Abstract

Esophagogastroduodenoscopy (EGD) is a useful test to diagnose significant pathologies before bariatric surgery. Controversy remains about its role in the preoperative workup of asymptomatic patients. This study aims to describe findings and changes in the management related to EGD. A secondary objective was to review the existing literature on the subject to analyze the role of patients' gastrointestinal symptomatology as an indication to undergo a preoperative EGD. A retrospective chart review of patients operated at the Centre hospitalier universitaire de Sherbrooke (CHUS) since the opening of the Clinique médico-chirurgicale du traitement de l'obésité (CMCTO) was conducted, alongside a review of the literature.
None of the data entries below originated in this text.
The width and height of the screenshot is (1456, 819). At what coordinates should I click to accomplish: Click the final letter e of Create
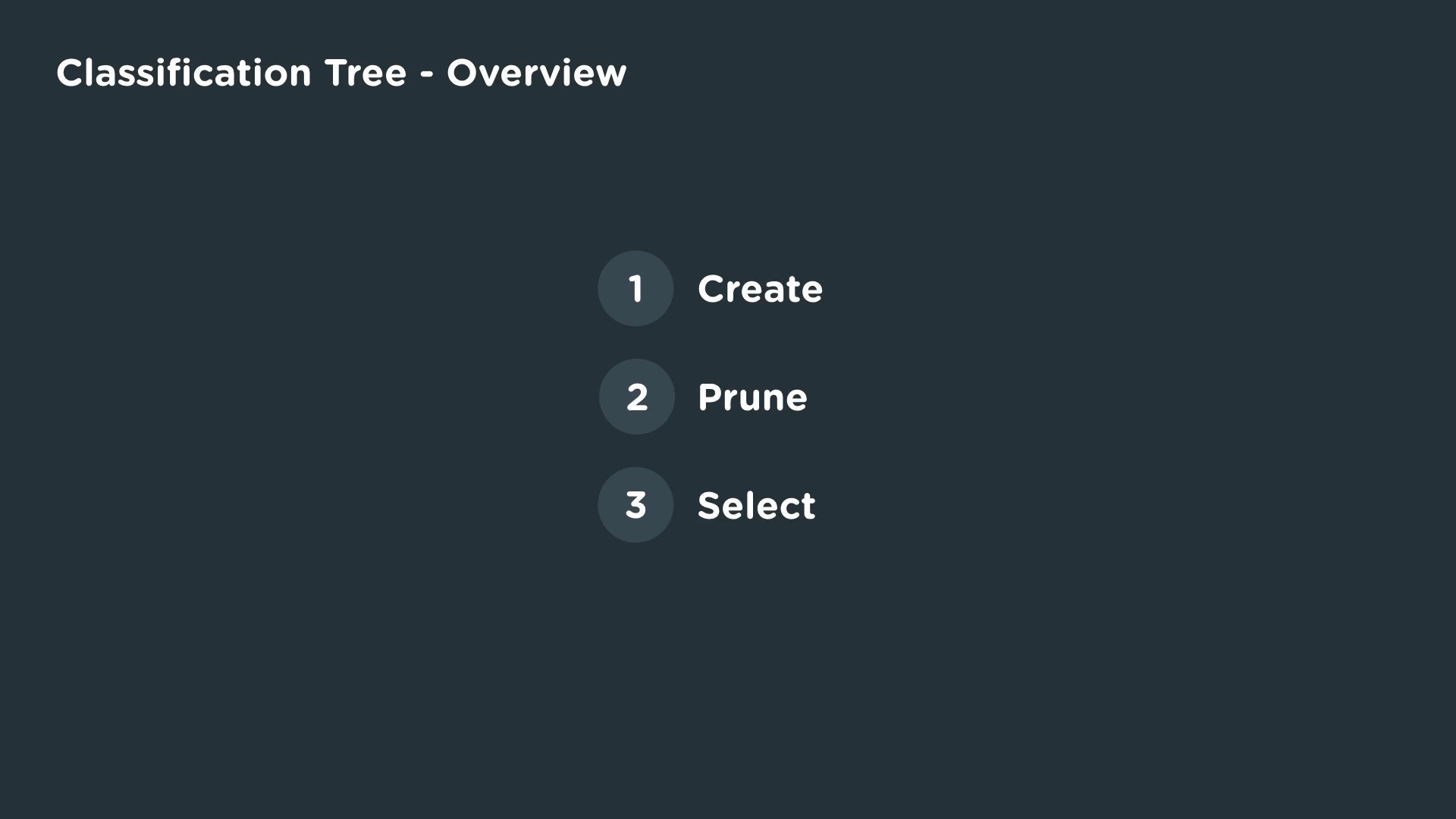click(811, 293)
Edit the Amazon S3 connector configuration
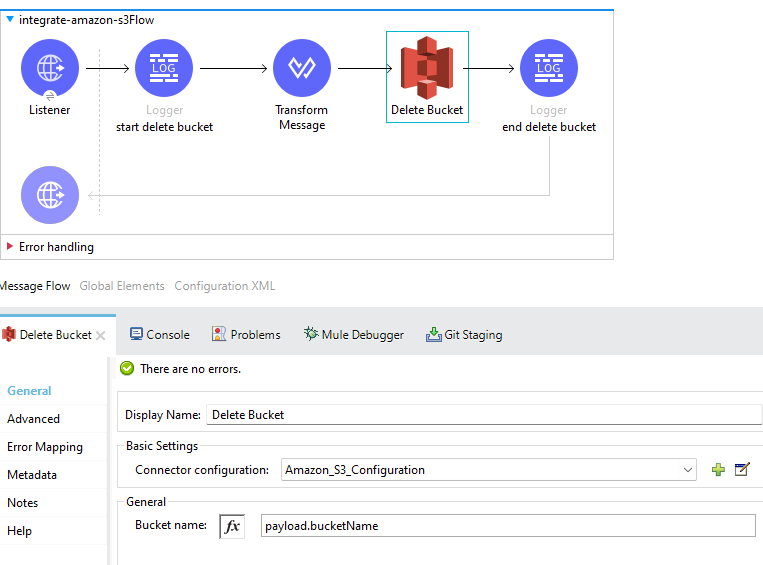Viewport: 763px width, 565px height. coord(742,470)
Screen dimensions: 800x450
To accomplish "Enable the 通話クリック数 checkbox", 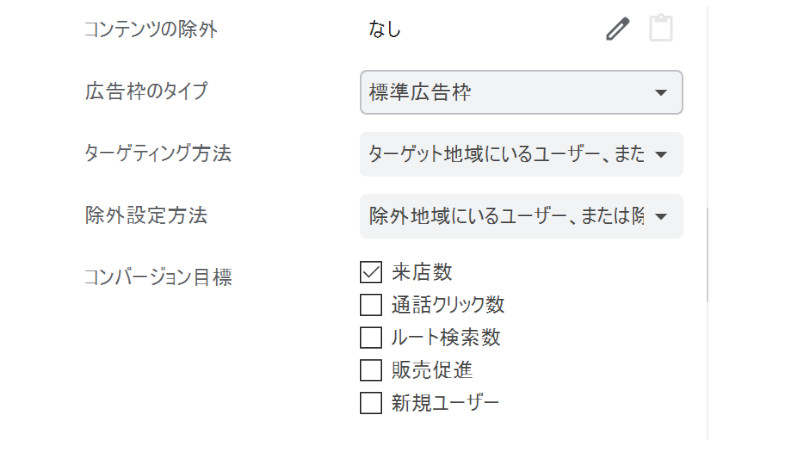I will (x=371, y=305).
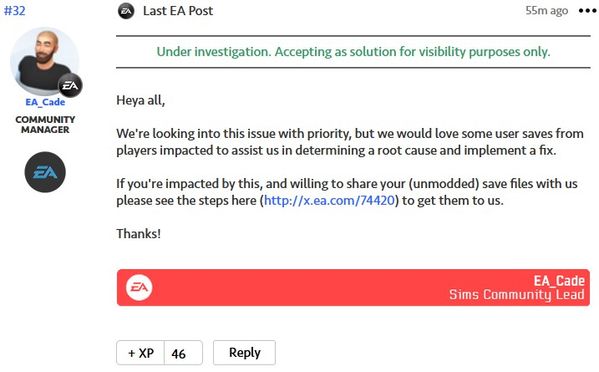The width and height of the screenshot is (599, 372).
Task: Click the COMMUNITY MANAGER rank label
Action: [x=45, y=125]
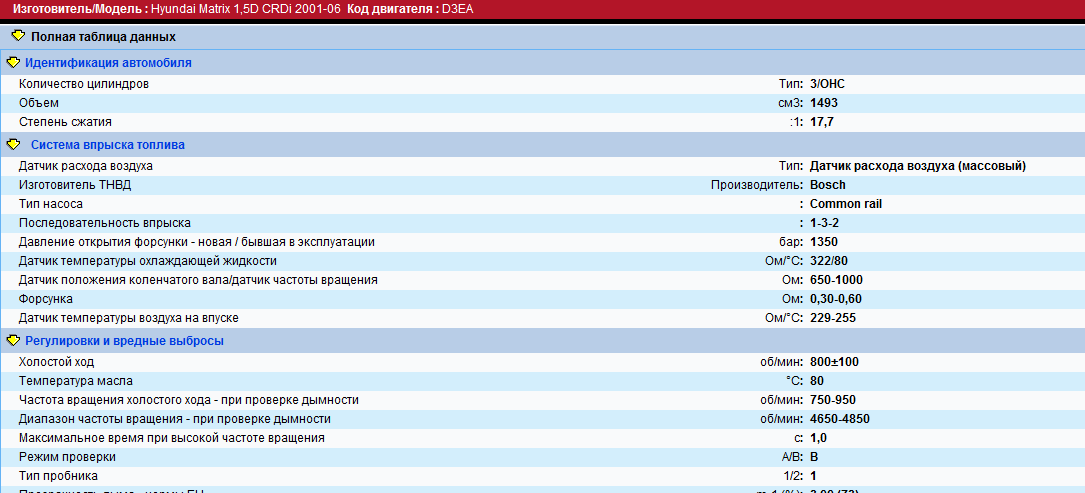1085x493 pixels.
Task: Click yellow arrow icon by Регулировки и вредные выбросы
Action: pyautogui.click(x=13, y=340)
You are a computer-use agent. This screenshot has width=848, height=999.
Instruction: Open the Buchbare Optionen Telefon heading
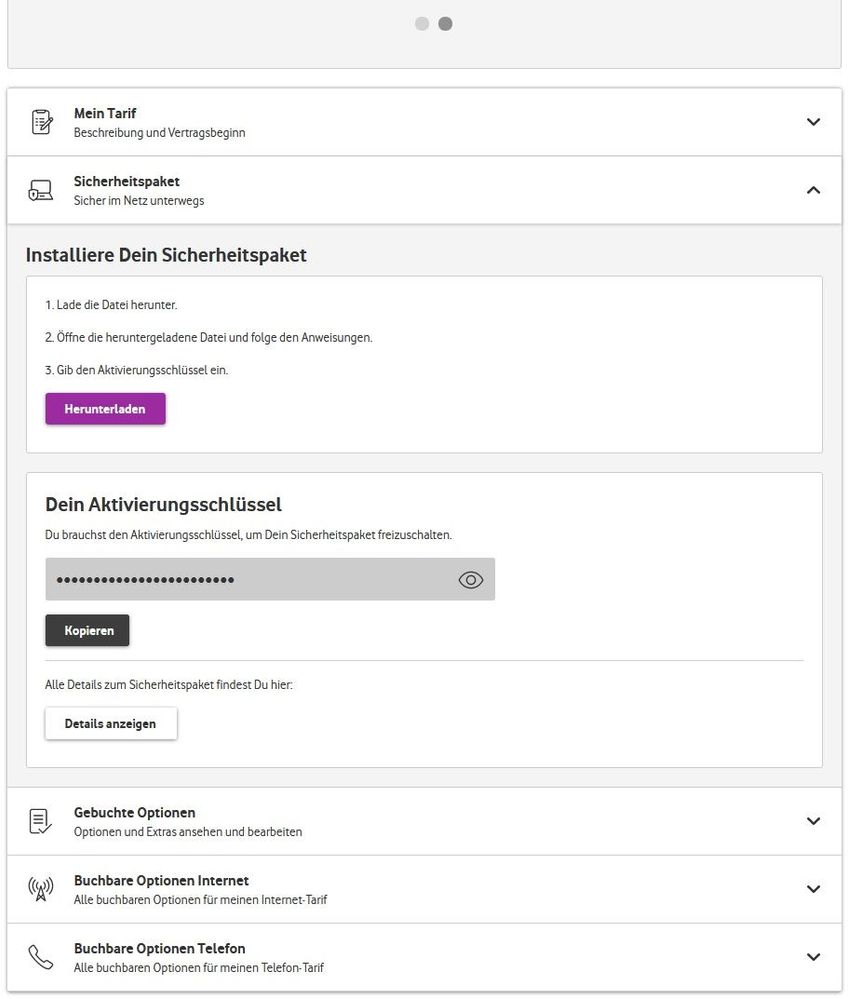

Pathologic findings on EGD were classified into 4 groups (groups 0 to 3). Results of this study were combined with literature to calculate weighted averages of global sensitivity, specificity, positive/negative predictive values, and likelihood ratios of gastrointestinal symptomatology as a predictor of pathologic endoscopy findings. A total of 737 patients were included in the study. Of those, 236 (35,7%) were considered symptomatic. Significant pathologic findings on EGD (group 2 and 3) were present for 270 patients (36.6%). Changes in medical management occurred in 22.8% of cases and in surgical management in 3.5% of cases. When combining past studies with the present one, the presence of symptoms had a sensitivity of 57.4% and a specificity of 82.4% for findings on EGD. Considering that this exam is relatively safe, that it allows uncovering a great number of pathologies altering management, and that symptoms are not a good screening test to decide of its indication, the authors recommend that all bariatric surgery patients undergo an EGD in their preoperative workup.